» Problem details
Begin at the line containing "667x469 pixels. How" and retype each line through the end of the records exactly. Include nothing else and no pictures.

» Data for this exercise
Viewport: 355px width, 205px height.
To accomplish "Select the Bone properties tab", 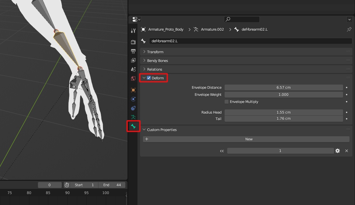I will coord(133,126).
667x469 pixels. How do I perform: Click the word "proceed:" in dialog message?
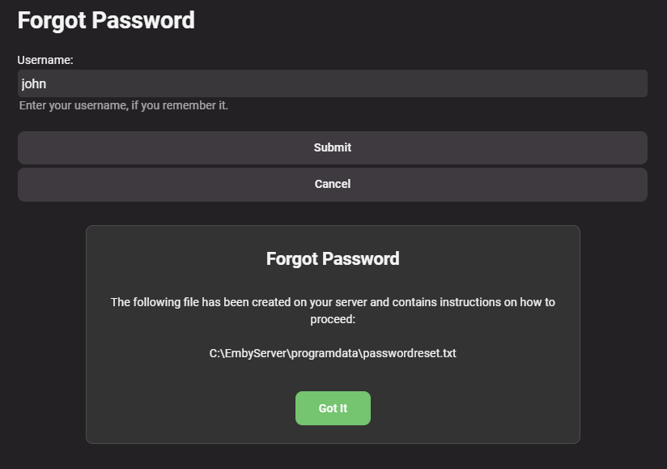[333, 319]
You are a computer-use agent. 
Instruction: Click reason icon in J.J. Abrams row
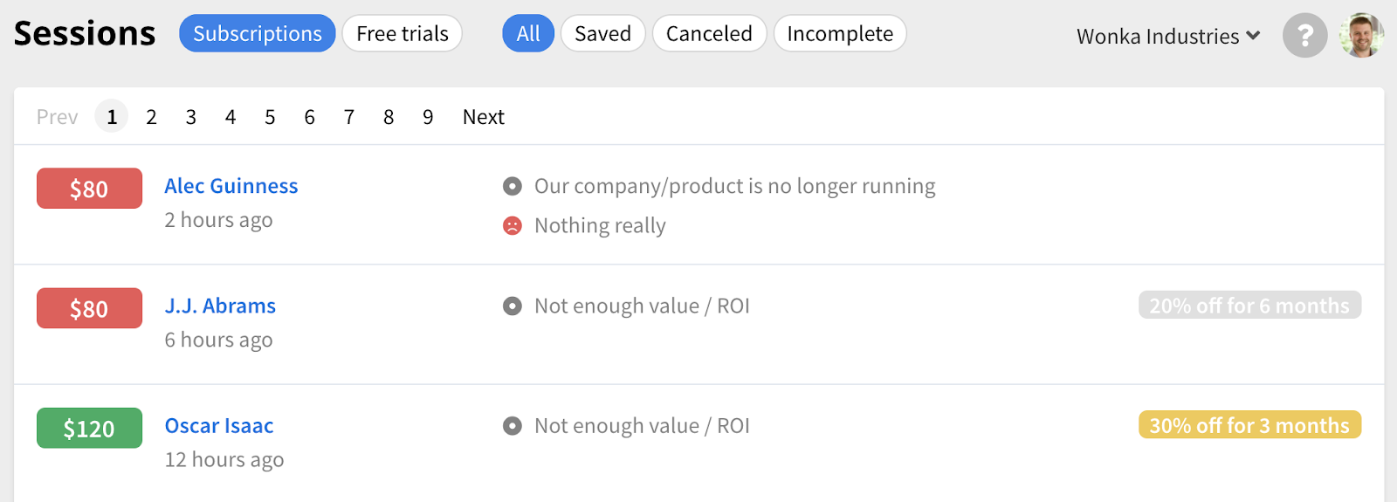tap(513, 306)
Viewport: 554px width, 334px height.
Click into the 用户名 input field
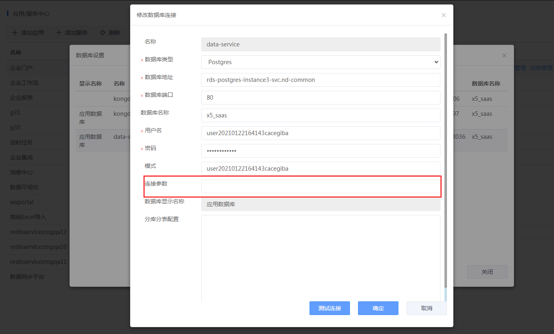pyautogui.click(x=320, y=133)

» Output for this task
667x469 pixels. How do I perform: Click the word "proceed:" in dialog message?
[333, 319]
You are a computer-use agent. 
Instruction: Click reason icon in J.J. Abrams row
tap(513, 306)
Viewport: 554px width, 334px height.
Click into the 用户名 input field
pyautogui.click(x=320, y=133)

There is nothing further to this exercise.